With a cleaner data set, I was ready to start running my linear model and study the quality of the product. As recorded below, I used caret::createDataPartition package function to split the train and test data subsets using a 80:20 ratio.

Train - Test Split

# data splitting
set.seed(1212)
trainIndex <- createDataPartition(clean_data$median_house_value, p = 0.8, list = FALSE)
trainData <- clean_data[trainIndex, ]
testData <- clean_data[-trainIndex, ]

Fit the Model

Fit Random Forest model to predict median house value.

library(randomForest)
# Train a Random Forest model
model <- randomForest(median_house_value ~ ., data = trainData, na.action = na.omit,
                      importance = TRUE, mtry = 4)

# Model summary
print(model)


Call:
 randomForest(formula = median_house_value ~ ., data = trainData,      importance = TRUE, mtry = 4, na.action = na.omit) 
               Type of random forest: regression
                     Number of trees: 500
No. of variables tried at each split: 4

          Mean of squared residuals: 2420723357
                    % Var explained: 81.88

Observe Model Characteristics

varImpPlot(model, main = "Variable Importance Plot", col = "darkblue")

Model Assessment

# model prediction
predicted_values <- predict(model, testData)

Actual vs. Predicted Viz

library(plotly)
pp <- testData %>% 
  ggplot(aes(median_house_value, predicted_values)) +
  labs(title = "California House Value Predicted vs. Actual", 
       subtitle ="Median Housing Price at 95% CI")+
  geom_point(alpha=0.4, col = "darkblue") + 
  geom_abline(intercept = 0, slope = 1, color = "green", linetype = "dashed")+
  xlab('Actual Value') +
  ylab('Predicted Value')+
  theme_ipsum()

ggplotly(pp)

# Calculate RMSE
library(ModelMetrics)
model_rmse <- rmse(predicted_values, testData$median_house_value)
model_rmse

[1] 47556.24

Results

The Root Mean Square Error (RMSE) resulted in ~47,500 which can be further improved using feature extraction, rebuilding, and training the model. Keep in mind that this standard deviation of the residuals represent the distance between the regression line and the data points.

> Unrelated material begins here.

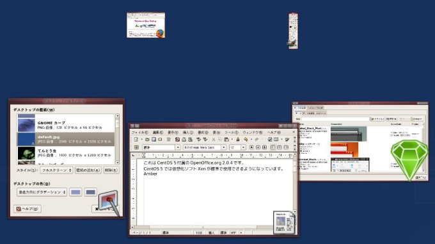Click the Undo arrow icon in Writer
The image size is (435, 244).
point(246,140)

Suggestions for Improving the Model

Feature Engineering: Consider creating new features like room-to-population ratio or income categories.
Hyperparameter Tuning: Optimize the model’s parameters using grid search or cross-validation.
Different Models: Experiment with other models like Gradient Boosting or XGBoost.
Ensemble Methods: Combine predictions from multiple models to improve accuracy.
Handling Outliers: Investigate and address potential outliers in the data.

Extra Visualization

The following depiction shows population per latitude/longitude and the respective median price of a property.

# Map depiction 
library(maps)

ca_df <- map_data("state") %>% filter(region =="california")
counties <- map_data("county")
ca_county <- subset(counties, region == "california")

ca_base <- ggplot(data = ca_df, mapping = aes(x = long, y = lat, group = group)) + 
  coord_fixed(1.0) + 
  geom_polygon(color = "black", fill = "gray")

ca_map <- ca_base +
  geom_polygon(data = ca_county, fill = NA, color = "gray") +
  geom_polygon(color = "darkblue", fill = NA)  

bb <- ca_map +
  geom_jitter(data = clean_data, 
              aes(x = longitude, alpha = 0.4,
              y = latitude, size = population, 
              col = median_house_value,
              group = population))+
  theme_minimal()+

  labs(title = "Population Distribution", 
       subtitle ="Median Housing Price",
       col = "Median Price",
       size = "Population",
       x = "Longitude",
       y = "Latitude")

ggplotly(bb)